After the confirmation of the disease, several treatments can be applied depending on the oncologist's consultation, but usually, the administration of intravesical mitomycin (MMC) or the combination between mitomycin and bacilli Calmette-Guerin (BCG-MMC) in carcinoma in situ is the first line in the treatment protocol.8 Otherwise, a radical cystectomy must be done for advanced cases which include muscular layer invasion and recurrence cases.8 TCC can metastasize to many organs such as the liver, brain, and lungs. Even bone metastases were rarely reported.

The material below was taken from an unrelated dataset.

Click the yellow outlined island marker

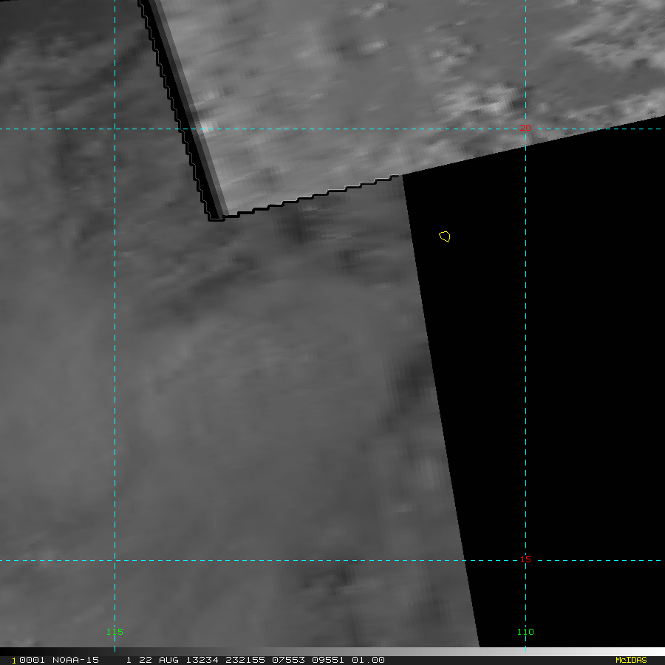click(x=444, y=236)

Bone metastases are when cancer cells migrate from the original site of cancer and settle in the bones.9 They are classified into osteosclerotic and osteolytic lesions according to what the prominent feature is (lysis or sclerosis); this can be determined using radiographic or radiotracers means.6 Osteolytic lesions can be found when the source of the lesion is breast cancer, lung cancer, or renal cancer, whereas osteosclerotic ones are found in prostate cancer for instance.9 Bone metastases are most common with some types of cancers, especially breast, lung, and prostate. These tumors account for more than 80% of bone metastases.9 Most commonly, metastases colonize the axial skeleton (skull, pelvis, ribs) and less commonly the proximal humeri and femora,9 lesions of proximal femora are located in the femoral neck (50%), subtrochanteric (30%), and intertrochanteric (20%).10 They manifest as pain, impaired mobility, pathological fractures, and hypercalcemia, which leads to kidney and heart failure.6 The diagnostic tests include CT, bone scintigraphy, PET-CT, whole-body MRI, and CT-guided biopsy to confirm the diagnosis.9 Treatment indications depend on the type and site of the lesion, the response to adjuvant therapy, and overall prognosis.10 Non-surgical treatments include pharmacological agents such as bisphosphonates and denosumab that reduce complications such as fractures, external beam radiotherapy is considered the treatment of choice for uncomplicated lesions that gives (50–80) % pain relief, chemotherapy that depends on the primary tumor can also be used.6

Surgical treatment aims to relieve the pain and restore function.10 In subtrochanteric and pertrochanteric lesions, intramedullary nails are used, which are load-sharing devices.10 Moreover, the maximum number of interlocking screws—which increase rigidity—and cement usage provide immediate stability.10 Lesions in the femur head or neck without acetabular involvement are managed by total arthroplasty or hemi-arthroplasty.10 Lesions in the intertrochanteric area can be managed by either arthroplasty or internal fixation.10 Finally, lesions with a lot of bone loss in the subtrochanteric area are managed by endoprosthetic replacement.10 Lesions thought that may cause fractures can be prophylactically fixated, and those lesions are determined by Mirel criteria.10

Urothelial carcinoma rarely can recur as intertrochanteric metastases after a period of stability and that agrees with our case.

4 CONCLUSION

This case highlights the importance of paying close attention to bladder cancer patients even if they were treated successfully as it can recur and even metastasize as in our case. Performing appropriate investigations regularly can be very useful in detecting any recurrence and treating it in its early stages.

AUTHOR CONTRIBUTIONS

HA has supervised and helped in writing the manuscript. WS, MI, and TA have written the manuscript. HB has contributed to writing and corresponding to this manuscript. AS has reviewed the manuscript.

ACKNOWLEDGMENT

None.

    FUNDING INFORMATION

    The authors declare no source of funding for this manuscript from any organization or any institution.

    CONFLICT OF INTEREST

    The authors want to declare that none of them is or was employed by any government agency that has any function other than research and education, and none of them is submitting this manuscript as an official representative or on behalf of the government.

    ETHICAL APPROVAL

    Not applicable.

    CONSENT

    Written informed consent was obtained from the patient to publish this report based on the journal's patient consent policy.

    DATA AVAILABILITY STATEMENT

    All data underlying the results are available as part of the article, and no additional source data are required.